● **ABOUT THIS EXERCISE**:
Lines to restate from the data below: from the one containing "share arrow icon" to the one containing "You are a computer-use agent. The height", both included. Give them again exactly, and only them.

● **RECORDS TO USE**:
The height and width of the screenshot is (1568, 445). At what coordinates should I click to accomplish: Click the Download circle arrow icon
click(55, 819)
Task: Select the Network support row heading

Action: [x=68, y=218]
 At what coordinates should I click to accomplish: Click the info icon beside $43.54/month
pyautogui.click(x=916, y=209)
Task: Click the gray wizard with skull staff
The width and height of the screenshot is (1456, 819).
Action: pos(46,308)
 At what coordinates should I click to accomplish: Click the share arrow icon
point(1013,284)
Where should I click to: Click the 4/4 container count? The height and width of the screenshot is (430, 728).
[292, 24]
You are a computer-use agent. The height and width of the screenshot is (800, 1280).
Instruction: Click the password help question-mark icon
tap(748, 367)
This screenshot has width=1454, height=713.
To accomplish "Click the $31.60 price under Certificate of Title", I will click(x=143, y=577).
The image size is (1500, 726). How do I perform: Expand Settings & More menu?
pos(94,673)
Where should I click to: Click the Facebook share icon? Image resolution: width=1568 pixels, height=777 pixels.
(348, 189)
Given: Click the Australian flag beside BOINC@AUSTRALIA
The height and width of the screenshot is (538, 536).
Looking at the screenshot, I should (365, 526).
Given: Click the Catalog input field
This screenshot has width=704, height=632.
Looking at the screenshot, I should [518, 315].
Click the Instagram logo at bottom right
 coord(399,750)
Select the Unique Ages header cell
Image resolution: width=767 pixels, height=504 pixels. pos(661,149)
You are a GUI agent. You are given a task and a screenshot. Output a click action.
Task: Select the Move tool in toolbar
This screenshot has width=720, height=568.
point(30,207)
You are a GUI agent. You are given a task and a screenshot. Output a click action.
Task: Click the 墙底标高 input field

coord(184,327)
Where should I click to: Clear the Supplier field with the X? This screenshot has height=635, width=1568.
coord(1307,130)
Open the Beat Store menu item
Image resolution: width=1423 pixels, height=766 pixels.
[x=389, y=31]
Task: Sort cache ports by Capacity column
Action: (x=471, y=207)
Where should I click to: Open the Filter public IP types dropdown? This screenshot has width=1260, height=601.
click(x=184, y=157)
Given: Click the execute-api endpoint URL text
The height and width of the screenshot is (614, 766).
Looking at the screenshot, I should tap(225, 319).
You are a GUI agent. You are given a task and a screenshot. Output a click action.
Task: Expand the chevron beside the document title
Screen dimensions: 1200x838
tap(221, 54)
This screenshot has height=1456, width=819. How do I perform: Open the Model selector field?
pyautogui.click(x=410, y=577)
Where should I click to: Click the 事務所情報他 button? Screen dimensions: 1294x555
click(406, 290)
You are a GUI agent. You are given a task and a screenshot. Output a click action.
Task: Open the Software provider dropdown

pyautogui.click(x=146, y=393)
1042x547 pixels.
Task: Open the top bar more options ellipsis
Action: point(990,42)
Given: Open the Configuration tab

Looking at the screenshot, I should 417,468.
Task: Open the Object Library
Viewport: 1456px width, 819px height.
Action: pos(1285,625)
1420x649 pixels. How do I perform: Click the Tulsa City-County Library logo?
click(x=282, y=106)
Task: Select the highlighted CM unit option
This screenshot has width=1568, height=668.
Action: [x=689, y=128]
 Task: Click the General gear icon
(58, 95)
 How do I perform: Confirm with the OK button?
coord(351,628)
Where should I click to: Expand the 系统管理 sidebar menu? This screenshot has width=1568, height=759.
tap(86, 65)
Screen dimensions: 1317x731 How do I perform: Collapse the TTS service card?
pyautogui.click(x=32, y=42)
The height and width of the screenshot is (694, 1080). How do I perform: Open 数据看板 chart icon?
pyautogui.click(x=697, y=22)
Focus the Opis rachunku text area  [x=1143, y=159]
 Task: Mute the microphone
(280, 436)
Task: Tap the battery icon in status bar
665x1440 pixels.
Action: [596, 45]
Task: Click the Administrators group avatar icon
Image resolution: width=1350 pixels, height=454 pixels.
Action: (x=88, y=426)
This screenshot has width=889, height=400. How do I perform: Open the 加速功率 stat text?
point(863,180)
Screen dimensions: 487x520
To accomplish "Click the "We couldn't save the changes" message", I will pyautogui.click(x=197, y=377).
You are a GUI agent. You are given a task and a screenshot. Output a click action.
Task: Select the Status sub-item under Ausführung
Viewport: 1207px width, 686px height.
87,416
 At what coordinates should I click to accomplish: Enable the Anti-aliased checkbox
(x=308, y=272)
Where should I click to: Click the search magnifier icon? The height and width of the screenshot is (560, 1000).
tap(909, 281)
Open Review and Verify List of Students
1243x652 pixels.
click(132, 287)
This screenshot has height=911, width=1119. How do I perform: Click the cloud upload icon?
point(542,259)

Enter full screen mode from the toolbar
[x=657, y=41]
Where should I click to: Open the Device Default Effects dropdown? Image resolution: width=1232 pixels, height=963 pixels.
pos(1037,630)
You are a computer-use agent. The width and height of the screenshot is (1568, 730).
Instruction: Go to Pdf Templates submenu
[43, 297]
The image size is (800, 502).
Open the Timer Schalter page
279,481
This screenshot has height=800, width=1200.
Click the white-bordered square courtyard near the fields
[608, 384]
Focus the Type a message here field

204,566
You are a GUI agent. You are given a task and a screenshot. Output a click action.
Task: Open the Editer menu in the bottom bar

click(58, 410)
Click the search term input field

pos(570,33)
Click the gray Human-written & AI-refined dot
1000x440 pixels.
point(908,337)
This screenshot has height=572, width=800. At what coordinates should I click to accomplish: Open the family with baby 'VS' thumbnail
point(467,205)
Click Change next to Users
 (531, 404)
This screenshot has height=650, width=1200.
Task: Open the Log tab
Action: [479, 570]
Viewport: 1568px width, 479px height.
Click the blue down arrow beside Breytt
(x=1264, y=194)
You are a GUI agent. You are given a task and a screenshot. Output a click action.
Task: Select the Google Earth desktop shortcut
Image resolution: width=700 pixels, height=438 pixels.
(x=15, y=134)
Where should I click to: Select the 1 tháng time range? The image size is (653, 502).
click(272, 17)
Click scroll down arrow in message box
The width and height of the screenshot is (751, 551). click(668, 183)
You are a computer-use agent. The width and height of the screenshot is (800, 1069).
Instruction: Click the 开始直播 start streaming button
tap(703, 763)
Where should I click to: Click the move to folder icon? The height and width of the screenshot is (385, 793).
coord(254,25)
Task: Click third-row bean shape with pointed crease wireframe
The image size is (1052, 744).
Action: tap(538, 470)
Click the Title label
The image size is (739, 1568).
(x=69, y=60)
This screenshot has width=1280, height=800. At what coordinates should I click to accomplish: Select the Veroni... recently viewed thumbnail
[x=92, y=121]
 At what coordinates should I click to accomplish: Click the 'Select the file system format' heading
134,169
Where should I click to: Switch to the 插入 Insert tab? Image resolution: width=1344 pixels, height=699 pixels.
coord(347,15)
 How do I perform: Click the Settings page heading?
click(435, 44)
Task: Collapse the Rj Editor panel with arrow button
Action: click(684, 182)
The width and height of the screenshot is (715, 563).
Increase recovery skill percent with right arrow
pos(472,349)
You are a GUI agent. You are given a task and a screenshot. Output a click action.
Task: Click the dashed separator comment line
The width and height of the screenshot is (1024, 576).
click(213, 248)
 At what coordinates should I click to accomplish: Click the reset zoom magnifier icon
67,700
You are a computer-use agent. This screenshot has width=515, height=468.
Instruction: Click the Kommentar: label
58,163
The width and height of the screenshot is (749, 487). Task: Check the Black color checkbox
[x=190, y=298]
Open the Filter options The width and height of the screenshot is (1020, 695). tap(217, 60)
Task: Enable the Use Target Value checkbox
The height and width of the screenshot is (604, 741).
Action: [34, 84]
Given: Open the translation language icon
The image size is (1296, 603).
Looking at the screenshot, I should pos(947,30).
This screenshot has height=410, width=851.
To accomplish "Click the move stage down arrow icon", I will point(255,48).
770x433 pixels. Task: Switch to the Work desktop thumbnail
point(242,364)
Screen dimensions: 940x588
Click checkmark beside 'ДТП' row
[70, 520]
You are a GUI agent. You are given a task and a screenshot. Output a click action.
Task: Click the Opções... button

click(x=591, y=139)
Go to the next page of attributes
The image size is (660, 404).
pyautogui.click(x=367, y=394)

● **YOUR SOLUTION**:
 At what coordinates should I click to accomplish: Click the share arrow icon
point(1013,284)
Where should I click to: Click the 4/4 container count? The height and width of the screenshot is (430, 728).
[292, 24]
You are a computer-use agent. The height and width of the screenshot is (800, 1280).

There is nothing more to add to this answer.